### Material
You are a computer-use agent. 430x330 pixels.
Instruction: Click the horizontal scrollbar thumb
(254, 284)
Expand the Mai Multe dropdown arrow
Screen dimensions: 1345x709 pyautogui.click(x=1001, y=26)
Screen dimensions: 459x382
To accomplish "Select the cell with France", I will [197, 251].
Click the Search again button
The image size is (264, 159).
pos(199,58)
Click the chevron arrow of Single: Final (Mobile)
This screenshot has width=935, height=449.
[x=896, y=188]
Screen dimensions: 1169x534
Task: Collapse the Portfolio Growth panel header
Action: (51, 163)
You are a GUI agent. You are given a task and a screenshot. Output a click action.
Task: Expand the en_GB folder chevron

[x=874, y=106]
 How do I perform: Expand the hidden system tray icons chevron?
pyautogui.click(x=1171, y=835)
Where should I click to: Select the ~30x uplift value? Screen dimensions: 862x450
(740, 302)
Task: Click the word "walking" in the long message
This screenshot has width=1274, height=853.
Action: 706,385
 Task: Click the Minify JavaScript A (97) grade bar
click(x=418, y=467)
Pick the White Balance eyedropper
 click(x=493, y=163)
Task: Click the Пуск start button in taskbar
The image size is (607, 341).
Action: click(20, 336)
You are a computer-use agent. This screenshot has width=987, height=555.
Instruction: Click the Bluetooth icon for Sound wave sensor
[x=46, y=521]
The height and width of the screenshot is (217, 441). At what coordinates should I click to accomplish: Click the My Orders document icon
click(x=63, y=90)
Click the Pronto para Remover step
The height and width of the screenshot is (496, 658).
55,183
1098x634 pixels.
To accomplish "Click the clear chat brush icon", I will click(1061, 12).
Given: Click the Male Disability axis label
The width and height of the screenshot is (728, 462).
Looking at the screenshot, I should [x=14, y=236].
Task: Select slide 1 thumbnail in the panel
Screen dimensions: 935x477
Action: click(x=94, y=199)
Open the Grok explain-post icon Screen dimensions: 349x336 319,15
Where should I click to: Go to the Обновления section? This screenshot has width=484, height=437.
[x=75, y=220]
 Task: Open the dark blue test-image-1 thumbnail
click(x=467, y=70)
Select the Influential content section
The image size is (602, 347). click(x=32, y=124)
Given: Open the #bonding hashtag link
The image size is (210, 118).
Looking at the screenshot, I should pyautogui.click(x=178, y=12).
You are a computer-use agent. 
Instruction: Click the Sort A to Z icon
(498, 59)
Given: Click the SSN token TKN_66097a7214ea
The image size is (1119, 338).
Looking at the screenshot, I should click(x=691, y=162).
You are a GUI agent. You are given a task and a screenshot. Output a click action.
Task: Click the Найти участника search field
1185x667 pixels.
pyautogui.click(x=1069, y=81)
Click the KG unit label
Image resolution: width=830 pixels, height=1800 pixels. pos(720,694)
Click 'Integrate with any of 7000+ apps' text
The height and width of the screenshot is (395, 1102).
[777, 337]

### Aim of the exercise
Could you copy the material word for word, from the line with "Where should I click to: Select" up to and including the line with "[x=46, y=521]"?

### Exercise output
Where should I click to: Select the ~30x uplift value? Screen dimensions: 862x450
(740, 302)
Task: Click the word "walking" in the long message
This screenshot has width=1274, height=853.
Action: 706,385
 Task: Click the Minify JavaScript A (97) grade bar
click(x=418, y=467)
Pick the White Balance eyedropper
 click(x=493, y=163)
Task: Click the Пуск start button in taskbar
The image size is (607, 341).
Action: click(20, 336)
You are a computer-use agent. This screenshot has width=987, height=555.
Instruction: Click the Bluetooth icon for Sound wave sensor
[x=46, y=521]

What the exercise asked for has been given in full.